◆ PASSAGE PROVIDED
<<<<
The untaxed treasure hoard is more than India’s GDP . According to Richard Phillips of ITEP , this information was dug out from 10-K filings, that is, annual reports filed by companies with the US Securities and Exchange Commission.
Of the 500 top companies in the US, 322 were found to have large offshore holdings.
How is it possible for companies to keep their profits abroad and evade taxes? The answer lies in a well-exploited loophole in the US tax code, says Phillips.
“The US tax code has a provision, known as deferral, which allows companies to pay no additional US taxes on their offshore earnings until that money is repatriated.When it is technically repatriated, the companies have to pay the full US tax rate, minus any foreign taxes they have already paid,” he told TOI.
Eyeing this cash, President Donald Trump has proposed an amnesty scheme under which companies can bring back their offshore wealth by paying a one-time 10% tax.
>>>>
◆ DATA LINES
<<<<
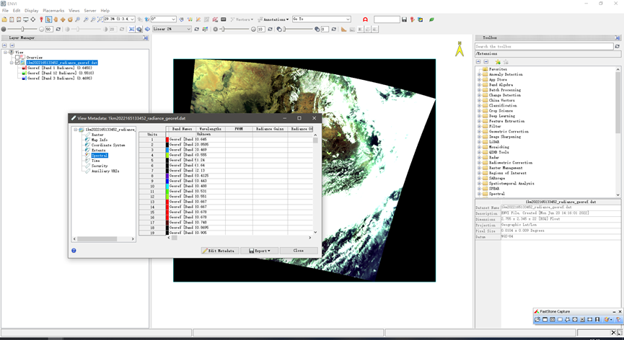Viewport: 624px width, 340px height.
Task: Open the Go To dropdown
Action: (347, 19)
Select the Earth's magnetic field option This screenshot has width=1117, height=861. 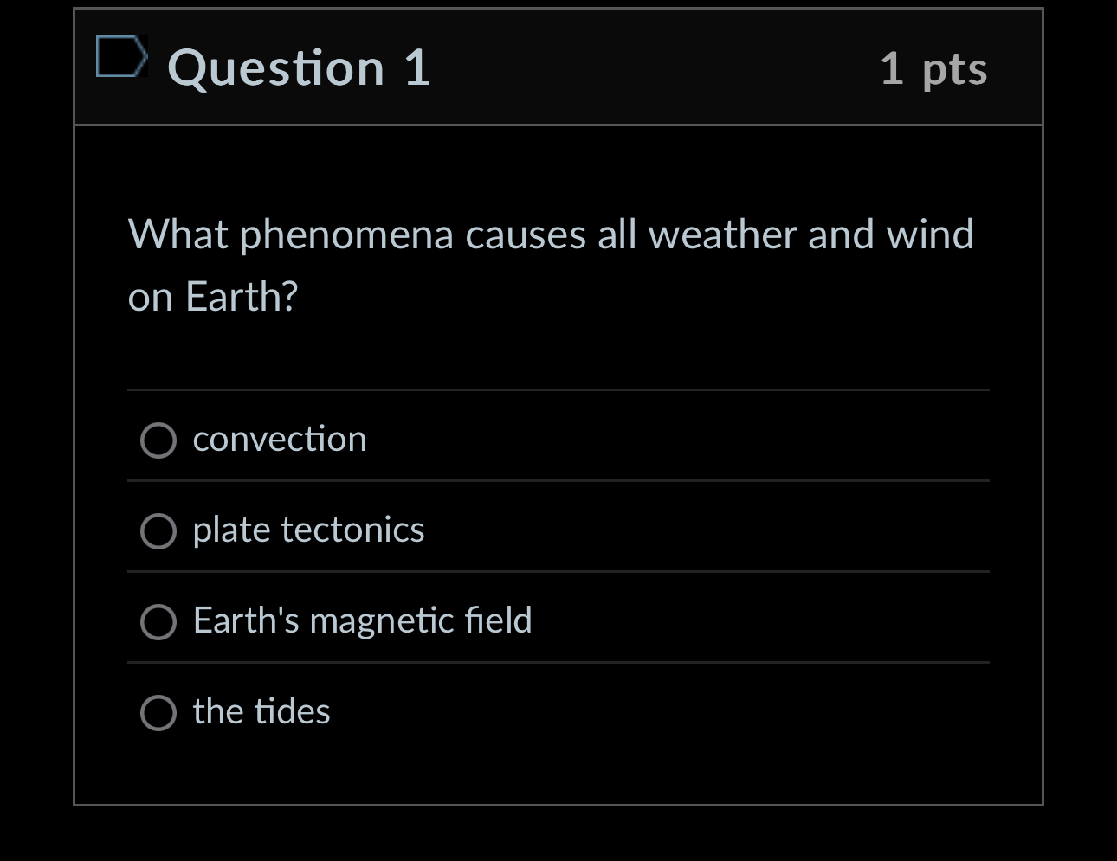[158, 621]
>>>>
◆ TO BE DONE
(1) In the passage on untaxed offshore corporate profits, how many of the 500 top US companies had large offshore holdings?
(2) Using the passage on untaxed offshore corporate profits, explain in one to three sentences how companies can keep profits abroad without paying US tax on them.
(3) Pick up the passage on untaxed offshore corporate profits after its final sentence and continue it.

◆ SOLVED PROBLEMS
(1) 322

(2) The US tax code has a provision called deferral. It lets companies pay no additional US taxes on offshore earnings until that money is repatriated. Only then do they owe the full US tax rate, minus any foreign taxes already paid.

(3)
The going rate for corporate taxes in US is 35% and, so, a huge concession is being offered. President George W Bush had granted a similar amnesty in 2004 with a onetime tax rate of 5.25% only .However, it was thought to be a failure with companies hoarding more cash abroad hoping for tax holidays.
Phillips thinks the best policy to end this hoarding of cash would be to require companies to pay US tax immediately on their offshore earnings, rather than allowing them to defer these taxes as under current law. Without the incentive of tax avoidance, companies would simply stop hoarding their cash offshore, he said.